## [THE PROBLEM]
Repeat word for word the stretch of the Desolation Sound kayaking guide from "The benefits of" through "stay with me!".

## [PROVIDED PASSAGE]
━━━━━━━━

Desolation Sound is my favorite kayaking destination. It is a kayaker’s paradise at the northern end of the Sunshine Coast in BC, in the Salish Sea. Whether you are planning a weekend trip or a longer expedition, here is a guide to help you prepare for your paddling adventure.
- Why choose Desolation Sound?
- Camping in Desolation Sound
- How to plan your paddling route
- What to pack?
- Safety basics
- How to get there?
- Additional Information
Why choose Desolation Sound?
Desolation Sound is a good place for beginners. It is known for its calm, secluded, and warm waters. People say it’s the warmest water north of Mexico, and it’s common to see people swimming in summer. There are 11 designated campsites in the area; therefore, it is a good choice for camping newbies. Once, I had to face a 30 km/h wind in Malaspina Inlet for 3 hours. So I would be cautious with the term “calm waters.” Always check the weather forecast and tide tables before heading out.
The area is also rich with wildlife, and the scenery is dramatic, with the South Coast mountain range in the background. You’ll likely see many harbor seals and bald eagles, but also river otters, sea lions, and even killer whales. Watch out for colored sea stars, oysters, and mussels along the rocky shore.
When to kayak Desolation Sound?
The best time to go is from May to early October. July and August are the busiest, so finding a campsite is challenging, especially on weekends. Start early to maximize your chances. I prefer to go off-season, in May, June, or October, even if there is a higher chance of rain.
Self-guided or guided tour?
It depends on your experience, confidence, and risk tolerance. In my opinion, Desolation Sound is one of the best places in BC for beginners and does not require a guide as long as you follow some safety basics and prepare. For overnight trips, rental companies ask you to have at least one person who knows the basic rescue techniques in the whole group.
The benefits of having a guide with you are that you will learn about the land and the wildlife. If you can afford it, consider taking a guided tour with Klahoose Wilderness Resort, it is indigenous-owned, they have the best location in Desolation Sound, and offer trips to watch the grizzlies in Toba Inlet.
The parts I enjoy the most are planning my trip and paddling in quiet remote areas, so going with big guided groups is not appealing to me. If you want to plan your self-guided adventure, stay with me!
Note: There are no affiliate links in this blog post, and I only promote companies I either tested and loved or have many positive feedbacks.
Camping in Desolation Sound
There are 11 designated campsites in Desolation Sound, split into three areas:
- Malaspina Provincial Park: Feather Cove, Sarah’s Point
- Desolation Sound Marine Provincial Park: Hare point, Grace Harbour, Bold head, Tenedos bay, Curme Islands (South, East, and West Curme Islands)

━━━━━━━━

## [DATA ROWS]
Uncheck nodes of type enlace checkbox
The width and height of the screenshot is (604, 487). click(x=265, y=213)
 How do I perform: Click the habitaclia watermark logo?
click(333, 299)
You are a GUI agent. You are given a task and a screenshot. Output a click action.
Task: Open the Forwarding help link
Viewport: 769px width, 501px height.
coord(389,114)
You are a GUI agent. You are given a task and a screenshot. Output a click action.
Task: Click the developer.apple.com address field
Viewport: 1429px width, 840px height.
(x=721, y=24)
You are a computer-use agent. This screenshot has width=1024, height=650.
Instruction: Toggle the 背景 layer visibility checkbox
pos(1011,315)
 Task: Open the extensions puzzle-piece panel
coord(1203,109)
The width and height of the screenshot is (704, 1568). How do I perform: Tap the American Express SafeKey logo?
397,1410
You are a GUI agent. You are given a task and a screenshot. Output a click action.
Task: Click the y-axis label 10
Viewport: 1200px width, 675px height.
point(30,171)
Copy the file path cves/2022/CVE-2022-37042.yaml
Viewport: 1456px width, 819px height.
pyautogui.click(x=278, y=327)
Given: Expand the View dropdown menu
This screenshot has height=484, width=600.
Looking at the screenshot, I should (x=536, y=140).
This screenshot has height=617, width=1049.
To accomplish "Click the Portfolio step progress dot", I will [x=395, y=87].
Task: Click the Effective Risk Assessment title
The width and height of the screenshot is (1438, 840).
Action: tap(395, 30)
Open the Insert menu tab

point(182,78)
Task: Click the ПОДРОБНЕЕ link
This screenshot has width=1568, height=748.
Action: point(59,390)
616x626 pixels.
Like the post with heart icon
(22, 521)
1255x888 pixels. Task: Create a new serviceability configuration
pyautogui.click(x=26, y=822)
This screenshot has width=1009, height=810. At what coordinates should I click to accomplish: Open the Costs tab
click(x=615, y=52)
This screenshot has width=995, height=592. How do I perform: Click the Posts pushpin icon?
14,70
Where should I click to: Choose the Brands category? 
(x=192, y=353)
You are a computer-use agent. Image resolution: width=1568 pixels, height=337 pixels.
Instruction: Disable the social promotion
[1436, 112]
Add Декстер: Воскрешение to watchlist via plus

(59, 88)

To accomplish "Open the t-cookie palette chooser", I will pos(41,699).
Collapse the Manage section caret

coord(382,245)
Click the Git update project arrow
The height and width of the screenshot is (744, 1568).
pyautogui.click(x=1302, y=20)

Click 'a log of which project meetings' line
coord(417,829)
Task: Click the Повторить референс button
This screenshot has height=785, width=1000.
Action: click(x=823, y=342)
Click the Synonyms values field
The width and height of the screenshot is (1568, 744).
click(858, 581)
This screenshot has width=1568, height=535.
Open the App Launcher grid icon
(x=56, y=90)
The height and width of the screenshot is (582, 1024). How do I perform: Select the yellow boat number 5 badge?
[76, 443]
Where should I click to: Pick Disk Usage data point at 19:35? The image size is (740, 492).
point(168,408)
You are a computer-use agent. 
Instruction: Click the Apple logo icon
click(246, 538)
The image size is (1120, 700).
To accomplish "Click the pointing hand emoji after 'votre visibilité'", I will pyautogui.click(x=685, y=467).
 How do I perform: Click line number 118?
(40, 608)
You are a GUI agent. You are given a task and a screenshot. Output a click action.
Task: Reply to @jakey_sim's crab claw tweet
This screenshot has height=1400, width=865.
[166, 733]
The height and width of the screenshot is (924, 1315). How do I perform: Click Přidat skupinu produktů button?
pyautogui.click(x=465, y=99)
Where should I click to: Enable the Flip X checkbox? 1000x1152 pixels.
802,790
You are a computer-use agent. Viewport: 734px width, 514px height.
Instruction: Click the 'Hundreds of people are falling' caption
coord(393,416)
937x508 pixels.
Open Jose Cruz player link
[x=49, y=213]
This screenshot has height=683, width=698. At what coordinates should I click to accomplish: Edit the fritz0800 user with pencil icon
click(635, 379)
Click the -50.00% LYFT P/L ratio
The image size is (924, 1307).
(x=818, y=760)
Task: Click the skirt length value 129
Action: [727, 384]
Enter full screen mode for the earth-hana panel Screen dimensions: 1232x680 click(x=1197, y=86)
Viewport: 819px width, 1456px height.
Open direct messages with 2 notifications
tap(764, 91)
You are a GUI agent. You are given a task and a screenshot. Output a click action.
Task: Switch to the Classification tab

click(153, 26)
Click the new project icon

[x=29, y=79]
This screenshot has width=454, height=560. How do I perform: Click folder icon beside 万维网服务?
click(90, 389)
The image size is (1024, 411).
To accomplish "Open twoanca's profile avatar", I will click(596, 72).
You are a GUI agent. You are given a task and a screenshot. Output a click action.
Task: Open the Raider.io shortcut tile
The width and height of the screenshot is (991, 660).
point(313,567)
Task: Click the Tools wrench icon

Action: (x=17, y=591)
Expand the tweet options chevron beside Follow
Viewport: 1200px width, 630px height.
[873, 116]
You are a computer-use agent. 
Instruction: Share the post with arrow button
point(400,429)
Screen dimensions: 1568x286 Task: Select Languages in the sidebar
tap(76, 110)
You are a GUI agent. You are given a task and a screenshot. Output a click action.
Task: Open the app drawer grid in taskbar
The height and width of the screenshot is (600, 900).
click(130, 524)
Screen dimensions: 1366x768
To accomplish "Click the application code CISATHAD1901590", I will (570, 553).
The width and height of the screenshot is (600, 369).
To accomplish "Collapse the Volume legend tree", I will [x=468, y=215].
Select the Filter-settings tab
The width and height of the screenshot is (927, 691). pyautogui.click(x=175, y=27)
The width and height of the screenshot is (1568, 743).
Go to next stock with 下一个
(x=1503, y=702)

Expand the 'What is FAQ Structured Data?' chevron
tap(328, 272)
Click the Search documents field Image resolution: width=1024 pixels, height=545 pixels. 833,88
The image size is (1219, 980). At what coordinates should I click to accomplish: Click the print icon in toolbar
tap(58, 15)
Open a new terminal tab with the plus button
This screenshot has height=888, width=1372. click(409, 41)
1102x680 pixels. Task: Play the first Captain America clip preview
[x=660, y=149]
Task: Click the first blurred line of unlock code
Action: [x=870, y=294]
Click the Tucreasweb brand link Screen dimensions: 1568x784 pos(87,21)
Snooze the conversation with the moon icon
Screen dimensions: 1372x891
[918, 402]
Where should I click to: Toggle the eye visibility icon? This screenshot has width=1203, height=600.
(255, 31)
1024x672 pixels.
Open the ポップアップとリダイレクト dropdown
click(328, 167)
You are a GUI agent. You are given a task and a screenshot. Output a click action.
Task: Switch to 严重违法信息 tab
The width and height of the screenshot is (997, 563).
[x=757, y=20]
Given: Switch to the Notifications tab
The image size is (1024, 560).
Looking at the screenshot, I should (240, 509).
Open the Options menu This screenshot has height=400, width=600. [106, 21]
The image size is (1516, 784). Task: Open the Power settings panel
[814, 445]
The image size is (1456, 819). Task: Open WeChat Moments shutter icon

━━━━━━━━

## [ANSWER FOR THIS EXERCISE]
The benefits of having a guide with you are that you will learn about the land and the wildlife. If you can afford it, consider taking a guided tour with Klahoose Wilderness Resort, it is indigenous-owned, they have the best location in Desolation Sound, and offer trips to watch the grizzlies in Toba Inlet.
The parts I enjoy the most are planning my trip and paddling in quiet remote areas, so going with big guided groups is not appealing to me. If you want to plan your self-guided adventure, stay with me!